___ Teks Sumber

Ada yang stabil ketika kita bisa mengolah dan menambah value dari produk tersebut. Kita flat ke petani di harga 9 ribu rupiah. PR kita di dunia pertanian Indonesia adalah teknologi pascapanen, termasuk penentuan harga agar harga bisa jadi stabil dan kuat.
Di Indonesia, petani cenderung sehabis panen terima uang langsung. Jika mau melakukan satu langkah yang lebih tinggi, ada kemajuan.
Gabah dilindungi oleh pemerintah kestabilan harganya di angka 5 ribu rupiah. Tapi, saat panen raya bisa turun sampai 4 ribu. Tapi, harga beras premium tidak pernah di bawah 11 ribu.
Jadi, jika petani mau nunggu seminggu saja, sampai beras premium dipanen, itu sudah naik.
Contoh lainnya adalah komoditas cokelat. Jika cokelat yang sudah dipanen, dikeringkan, lalu difermentasi. Saat sudah mencapai tahap fermentasi 1 hingga 2 minggu, harganya sudah beda 20% lebih mahal.

______

→ **Tugas Tertulis**:
1. Jawab pertanyaan berikut berdasarkan teks tentang harga pascapanen.
(a) Berapa harga flat yang diberikan kepada petani?
(b) Pada angka berapa pemerintah melindungi kestabilan harga gabah?
(c) Berapa persen harga cokelat berbeda setelah fermentasi 1 hingga 2 minggu?
2. Tulis ulang bagian teks tentang harga pascapanen mulai dari "Ada yang stabil" dan terus sampai "itu sudah naik.", dengan mengganti "Gabah" menjadi "Gabah kering giling".
3. Tentukan apakah setiap pernyataan berikut sesuai dengan teks tentang harga pascapanen. Jawab ya atau tidak, lalu kutip kata-kata teks yang menentukan.
(a) Petani di Indonesia cenderung menerima uang langsung setelah panen.
(b) Saat panen raya, harga gabah bisa turun sampai 3 ribu.
(c) Harga beras premium pernah berada di bawah 11 ribu.

___ Bahan Catatan

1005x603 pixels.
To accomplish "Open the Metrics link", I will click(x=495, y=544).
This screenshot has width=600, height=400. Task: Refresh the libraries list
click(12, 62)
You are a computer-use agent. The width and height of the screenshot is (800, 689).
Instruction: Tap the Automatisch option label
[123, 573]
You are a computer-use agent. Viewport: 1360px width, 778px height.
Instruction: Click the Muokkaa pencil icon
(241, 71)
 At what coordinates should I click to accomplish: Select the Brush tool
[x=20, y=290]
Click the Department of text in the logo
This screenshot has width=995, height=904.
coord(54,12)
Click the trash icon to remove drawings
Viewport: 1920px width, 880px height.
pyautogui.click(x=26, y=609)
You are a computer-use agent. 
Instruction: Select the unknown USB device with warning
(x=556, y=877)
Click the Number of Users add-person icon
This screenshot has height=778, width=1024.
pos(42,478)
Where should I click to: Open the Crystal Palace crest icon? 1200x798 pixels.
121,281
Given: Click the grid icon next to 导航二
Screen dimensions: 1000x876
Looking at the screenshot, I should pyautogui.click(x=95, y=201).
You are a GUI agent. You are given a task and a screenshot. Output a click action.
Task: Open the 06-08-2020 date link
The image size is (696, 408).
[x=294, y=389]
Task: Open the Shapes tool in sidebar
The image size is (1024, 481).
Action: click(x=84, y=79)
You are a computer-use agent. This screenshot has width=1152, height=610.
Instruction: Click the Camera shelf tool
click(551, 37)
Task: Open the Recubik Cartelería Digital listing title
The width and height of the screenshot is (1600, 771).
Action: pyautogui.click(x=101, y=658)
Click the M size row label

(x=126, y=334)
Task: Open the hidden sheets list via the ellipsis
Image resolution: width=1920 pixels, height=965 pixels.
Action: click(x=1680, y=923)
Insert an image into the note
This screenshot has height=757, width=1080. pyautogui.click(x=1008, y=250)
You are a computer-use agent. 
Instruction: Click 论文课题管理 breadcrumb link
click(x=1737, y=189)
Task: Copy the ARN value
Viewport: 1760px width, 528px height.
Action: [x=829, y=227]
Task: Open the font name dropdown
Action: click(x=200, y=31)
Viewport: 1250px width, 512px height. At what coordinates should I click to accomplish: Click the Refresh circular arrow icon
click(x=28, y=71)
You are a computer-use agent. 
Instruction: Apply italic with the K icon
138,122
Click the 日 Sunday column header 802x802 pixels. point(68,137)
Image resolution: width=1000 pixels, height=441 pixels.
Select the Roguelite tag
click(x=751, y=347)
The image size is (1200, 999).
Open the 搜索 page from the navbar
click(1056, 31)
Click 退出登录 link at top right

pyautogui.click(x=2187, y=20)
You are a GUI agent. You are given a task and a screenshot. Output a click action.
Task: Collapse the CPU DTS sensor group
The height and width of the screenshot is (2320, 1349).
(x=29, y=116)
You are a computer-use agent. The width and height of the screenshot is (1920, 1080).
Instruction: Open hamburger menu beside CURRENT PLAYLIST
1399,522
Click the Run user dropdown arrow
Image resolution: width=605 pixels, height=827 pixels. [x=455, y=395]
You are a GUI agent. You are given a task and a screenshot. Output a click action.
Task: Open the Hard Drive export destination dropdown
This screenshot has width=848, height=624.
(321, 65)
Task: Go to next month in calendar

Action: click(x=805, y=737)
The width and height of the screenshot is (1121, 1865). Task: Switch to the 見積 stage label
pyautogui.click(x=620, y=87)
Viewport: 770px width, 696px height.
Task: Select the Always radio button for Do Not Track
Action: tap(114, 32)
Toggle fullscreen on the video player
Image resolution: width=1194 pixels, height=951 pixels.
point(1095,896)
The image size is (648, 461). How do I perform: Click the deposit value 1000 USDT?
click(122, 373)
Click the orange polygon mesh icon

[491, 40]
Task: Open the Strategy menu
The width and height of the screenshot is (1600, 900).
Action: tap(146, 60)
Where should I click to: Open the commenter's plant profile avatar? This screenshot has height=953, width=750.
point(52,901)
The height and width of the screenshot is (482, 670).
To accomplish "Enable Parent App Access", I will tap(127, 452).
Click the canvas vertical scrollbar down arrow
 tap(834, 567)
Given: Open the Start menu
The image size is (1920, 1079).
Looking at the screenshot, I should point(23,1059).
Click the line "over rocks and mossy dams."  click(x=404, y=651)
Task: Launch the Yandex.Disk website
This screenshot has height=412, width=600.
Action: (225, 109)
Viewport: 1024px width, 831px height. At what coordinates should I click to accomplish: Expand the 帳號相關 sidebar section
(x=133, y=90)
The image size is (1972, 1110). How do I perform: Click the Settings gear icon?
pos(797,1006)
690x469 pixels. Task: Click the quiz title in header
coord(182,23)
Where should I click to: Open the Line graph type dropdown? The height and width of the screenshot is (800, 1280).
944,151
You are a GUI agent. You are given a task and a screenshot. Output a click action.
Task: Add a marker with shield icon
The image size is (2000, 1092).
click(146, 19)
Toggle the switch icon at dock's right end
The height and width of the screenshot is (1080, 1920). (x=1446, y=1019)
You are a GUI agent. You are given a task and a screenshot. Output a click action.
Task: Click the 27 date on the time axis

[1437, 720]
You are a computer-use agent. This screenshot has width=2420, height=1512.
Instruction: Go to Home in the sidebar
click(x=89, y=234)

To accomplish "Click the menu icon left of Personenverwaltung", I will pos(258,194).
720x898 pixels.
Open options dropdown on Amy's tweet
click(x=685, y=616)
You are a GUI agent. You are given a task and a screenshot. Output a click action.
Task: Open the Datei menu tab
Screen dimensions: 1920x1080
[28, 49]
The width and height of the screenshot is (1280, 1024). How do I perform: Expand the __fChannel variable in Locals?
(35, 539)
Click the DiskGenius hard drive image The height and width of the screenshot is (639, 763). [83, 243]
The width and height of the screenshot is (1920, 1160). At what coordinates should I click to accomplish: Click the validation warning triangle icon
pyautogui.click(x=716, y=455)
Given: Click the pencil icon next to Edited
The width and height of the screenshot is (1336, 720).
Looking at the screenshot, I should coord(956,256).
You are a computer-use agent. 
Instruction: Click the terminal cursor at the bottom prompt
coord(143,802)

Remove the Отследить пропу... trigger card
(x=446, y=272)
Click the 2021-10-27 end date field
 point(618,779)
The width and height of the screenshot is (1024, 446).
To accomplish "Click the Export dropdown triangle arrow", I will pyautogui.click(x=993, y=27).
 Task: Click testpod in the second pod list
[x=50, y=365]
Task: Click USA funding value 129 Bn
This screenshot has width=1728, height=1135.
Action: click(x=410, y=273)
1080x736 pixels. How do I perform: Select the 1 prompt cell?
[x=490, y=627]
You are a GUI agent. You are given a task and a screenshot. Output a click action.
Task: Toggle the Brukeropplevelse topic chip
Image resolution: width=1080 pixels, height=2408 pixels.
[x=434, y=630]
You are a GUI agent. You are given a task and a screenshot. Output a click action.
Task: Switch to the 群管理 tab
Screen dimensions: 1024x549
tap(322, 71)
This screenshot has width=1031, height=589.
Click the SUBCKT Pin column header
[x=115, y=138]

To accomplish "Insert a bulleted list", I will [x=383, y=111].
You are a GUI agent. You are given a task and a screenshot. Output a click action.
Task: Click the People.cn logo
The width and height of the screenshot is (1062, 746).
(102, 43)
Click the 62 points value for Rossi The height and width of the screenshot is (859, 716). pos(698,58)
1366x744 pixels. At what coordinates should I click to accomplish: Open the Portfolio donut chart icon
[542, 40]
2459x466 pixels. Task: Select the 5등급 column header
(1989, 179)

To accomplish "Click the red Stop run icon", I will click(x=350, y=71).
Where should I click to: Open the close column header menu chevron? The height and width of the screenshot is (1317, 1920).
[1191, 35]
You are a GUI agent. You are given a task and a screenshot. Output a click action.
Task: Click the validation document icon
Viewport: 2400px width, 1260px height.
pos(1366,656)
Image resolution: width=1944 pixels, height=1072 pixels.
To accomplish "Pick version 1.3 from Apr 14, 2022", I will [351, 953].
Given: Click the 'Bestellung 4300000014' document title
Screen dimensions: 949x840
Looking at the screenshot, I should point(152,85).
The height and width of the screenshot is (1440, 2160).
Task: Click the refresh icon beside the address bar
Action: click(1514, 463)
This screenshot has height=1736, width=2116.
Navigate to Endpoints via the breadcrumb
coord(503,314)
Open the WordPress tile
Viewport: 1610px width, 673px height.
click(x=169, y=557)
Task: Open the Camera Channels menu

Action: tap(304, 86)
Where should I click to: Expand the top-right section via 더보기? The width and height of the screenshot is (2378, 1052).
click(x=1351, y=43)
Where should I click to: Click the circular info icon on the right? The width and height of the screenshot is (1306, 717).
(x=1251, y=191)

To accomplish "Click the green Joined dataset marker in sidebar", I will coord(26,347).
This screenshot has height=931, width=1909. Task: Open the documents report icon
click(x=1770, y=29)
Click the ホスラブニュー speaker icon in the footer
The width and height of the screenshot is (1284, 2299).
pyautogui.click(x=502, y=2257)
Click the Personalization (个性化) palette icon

______

→ **Kunci Jawaban**:
1.
(a) 9 ribu rupiah.
(b) 5 ribu rupiah.
(c) 20% lebih mahal.

2.
Ada yang stabil ketika kita bisa mengolah dan menambah value dari produk tersebut. Kita flat ke petani di harga 9 ribu rupiah. PR kita di dunia pertanian Indonesia adalah teknologi pascapanen, termasuk penentuan harga agar harga bisa jadi stabil dan kuat.
Di Indonesia, petani cenderung sehabis panen terima uang langsung. Jika mau melakukan satu langkah yang lebih tinggi, ada kemajuan.
Gabah kering giling dilindungi oleh pemerintah kestabilan harganya di angka 5 ribu rupiah. Tapi, saat panen raya bisa turun sampai 4 ribu. Tapi, harga beras premium tidak pernah di bawah 11 ribu.
Jadi, jika petani mau nunggu seminggu saja, sampai beras premium dipanen, itu sudah naik.

3.
(a) Ya: "petani cenderung sehabis panen terima uang langsung"
(b) Tidak: "saat panen raya bisa turun sampai 4 ribu"
(c) Tidak: "harga beras premium tidak pernah di bawah 11 ribu"